Label: NoBusiness Records, 2026
Personnel - Rodrigo Amado: tenor and alto saxophone, bird water whistle; Joe McPhee: tenor saxophone; Kent Kessler: bass; Chris Corsano: drums.
Wailers marks the fourth installment by Portuguese saxophonist Rodrigo Amado’s This Is Our Language Quartet, whose long-developed musical empathy is evident throughout. Joe McPhee, on tenor, forms a compelling frontline with Amado—both granted ample solo space—while the rhythm section is in capable hands, with Kent Kessler on bass and Chris Corsano on drums, merging their voices within a broad, unrestrained harmonic landscape.

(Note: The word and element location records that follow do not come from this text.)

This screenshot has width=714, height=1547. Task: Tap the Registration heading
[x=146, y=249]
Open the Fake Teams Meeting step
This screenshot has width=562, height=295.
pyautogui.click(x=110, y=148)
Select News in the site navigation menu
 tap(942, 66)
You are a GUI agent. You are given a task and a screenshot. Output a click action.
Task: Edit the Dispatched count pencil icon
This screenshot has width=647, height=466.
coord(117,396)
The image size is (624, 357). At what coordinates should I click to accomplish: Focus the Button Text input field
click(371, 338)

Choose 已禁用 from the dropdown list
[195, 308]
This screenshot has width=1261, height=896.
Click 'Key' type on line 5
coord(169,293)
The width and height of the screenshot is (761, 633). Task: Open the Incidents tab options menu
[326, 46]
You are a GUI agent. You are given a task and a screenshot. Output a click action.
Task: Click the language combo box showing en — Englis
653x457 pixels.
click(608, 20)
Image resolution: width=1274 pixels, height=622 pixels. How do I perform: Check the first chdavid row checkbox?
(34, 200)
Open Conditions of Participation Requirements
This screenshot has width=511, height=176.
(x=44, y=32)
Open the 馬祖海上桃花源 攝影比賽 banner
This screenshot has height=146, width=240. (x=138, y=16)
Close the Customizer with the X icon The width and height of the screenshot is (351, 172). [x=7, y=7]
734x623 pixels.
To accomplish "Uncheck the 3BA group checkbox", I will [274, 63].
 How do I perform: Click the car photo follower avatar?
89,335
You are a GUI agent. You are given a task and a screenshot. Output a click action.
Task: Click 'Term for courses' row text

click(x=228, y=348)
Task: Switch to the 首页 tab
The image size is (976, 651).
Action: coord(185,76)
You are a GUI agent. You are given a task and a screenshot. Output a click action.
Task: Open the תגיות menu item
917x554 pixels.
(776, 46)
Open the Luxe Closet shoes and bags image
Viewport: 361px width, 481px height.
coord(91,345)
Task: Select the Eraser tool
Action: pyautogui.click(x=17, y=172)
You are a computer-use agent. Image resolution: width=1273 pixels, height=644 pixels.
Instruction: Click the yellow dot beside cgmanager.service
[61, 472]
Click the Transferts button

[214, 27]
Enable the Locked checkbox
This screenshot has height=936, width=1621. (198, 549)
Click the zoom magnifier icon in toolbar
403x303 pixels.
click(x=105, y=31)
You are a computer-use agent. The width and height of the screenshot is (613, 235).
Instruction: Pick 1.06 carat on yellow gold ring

The title track—named after a poem by Amiri Baraka—opens with explosive force, plunging the quartet into a delirious cacophony from the outset, driven by a powerful bass surge and frenetic drumming. With inventive interplay and striking energy, Amado and McPhee weave playful staccatos into fully articulated phrases, diverging, reconnecting, and ultimately converging in a shared language.
“Hot Folk” features Corsano’s vibrant work across toms and cymbals, while Kessler’s tense arco passages gradually give way to a fuller, rounded pizzicato. McPhee’s restless, knotty tenor lines intensify the piece before it unexpectedly settles into a lyrical, ballad-like passage—reminiscent of an improvised jazz standard—once Amado joins in. Together, they shape melodies over understated cymbals and sparse bass motion. On “Violet Souls”, meditative saxophone lines float above a dark, nearly thunderous rhythmic foundation built from taut arco textures and agitated drumming, culminating in a burst of avant-garde energy.
Amado opens “Theory of Mind II (for Joe)”—a trio tribute to McPhee—with bird water whistle before shifting to saxophone, developing a motif-rich and expressive narrative across its full range. “Subterranean Night Color” offers a compelling drum improvisation alongside chamber-like passages rendered with atmospheric, painterly gestures. They are complemented by forceful saxophone explorations and solo drums. The album closes with “Blue Blowers”, centered on a clearly defined motif, its narrative loose and free, with enough latitude for the most whimsical idea to emerge and sound natural over the swinging motions.
Amado and his peers often keep the listener on edge, their relentless searching continually uncovering moments of genuine discovery.